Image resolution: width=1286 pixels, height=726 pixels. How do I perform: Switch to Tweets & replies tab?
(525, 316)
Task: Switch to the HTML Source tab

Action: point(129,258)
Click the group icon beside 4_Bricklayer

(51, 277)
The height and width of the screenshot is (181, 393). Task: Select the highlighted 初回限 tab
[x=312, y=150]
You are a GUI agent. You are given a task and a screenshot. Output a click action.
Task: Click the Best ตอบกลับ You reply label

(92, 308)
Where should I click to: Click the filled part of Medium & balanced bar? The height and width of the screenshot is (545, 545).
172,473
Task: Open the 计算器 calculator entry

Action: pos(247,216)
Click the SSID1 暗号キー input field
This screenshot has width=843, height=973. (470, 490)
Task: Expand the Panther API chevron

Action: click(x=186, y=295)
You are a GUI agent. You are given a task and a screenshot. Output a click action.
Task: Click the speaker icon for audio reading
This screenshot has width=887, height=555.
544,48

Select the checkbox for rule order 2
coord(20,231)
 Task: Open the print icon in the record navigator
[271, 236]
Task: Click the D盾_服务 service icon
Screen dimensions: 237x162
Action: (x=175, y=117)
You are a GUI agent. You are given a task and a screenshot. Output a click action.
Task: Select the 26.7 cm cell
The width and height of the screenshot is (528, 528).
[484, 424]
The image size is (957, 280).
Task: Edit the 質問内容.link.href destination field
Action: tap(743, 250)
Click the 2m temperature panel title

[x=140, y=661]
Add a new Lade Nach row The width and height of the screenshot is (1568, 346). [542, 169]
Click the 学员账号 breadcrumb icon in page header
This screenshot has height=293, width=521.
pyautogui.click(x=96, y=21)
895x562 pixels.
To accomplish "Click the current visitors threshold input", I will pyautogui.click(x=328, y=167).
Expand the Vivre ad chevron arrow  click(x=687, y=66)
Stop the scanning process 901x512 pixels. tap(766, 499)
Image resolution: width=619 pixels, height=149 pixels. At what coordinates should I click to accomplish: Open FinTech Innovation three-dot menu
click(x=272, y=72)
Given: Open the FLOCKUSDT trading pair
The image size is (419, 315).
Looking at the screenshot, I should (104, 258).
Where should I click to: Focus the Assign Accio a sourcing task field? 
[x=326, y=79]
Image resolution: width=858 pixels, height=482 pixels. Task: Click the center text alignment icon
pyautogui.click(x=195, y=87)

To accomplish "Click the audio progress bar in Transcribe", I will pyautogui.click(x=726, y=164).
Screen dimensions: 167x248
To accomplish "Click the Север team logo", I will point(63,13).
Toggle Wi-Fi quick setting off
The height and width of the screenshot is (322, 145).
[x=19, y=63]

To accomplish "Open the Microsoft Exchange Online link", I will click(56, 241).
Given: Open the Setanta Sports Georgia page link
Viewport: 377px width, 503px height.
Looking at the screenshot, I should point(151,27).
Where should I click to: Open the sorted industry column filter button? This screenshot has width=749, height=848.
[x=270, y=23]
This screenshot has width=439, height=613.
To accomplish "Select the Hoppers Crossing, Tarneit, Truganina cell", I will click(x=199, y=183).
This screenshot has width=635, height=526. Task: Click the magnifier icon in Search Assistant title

**Exercise prompt**
The reply should consist solely of the number of lines in the records that include "cell".

**Expected output**
2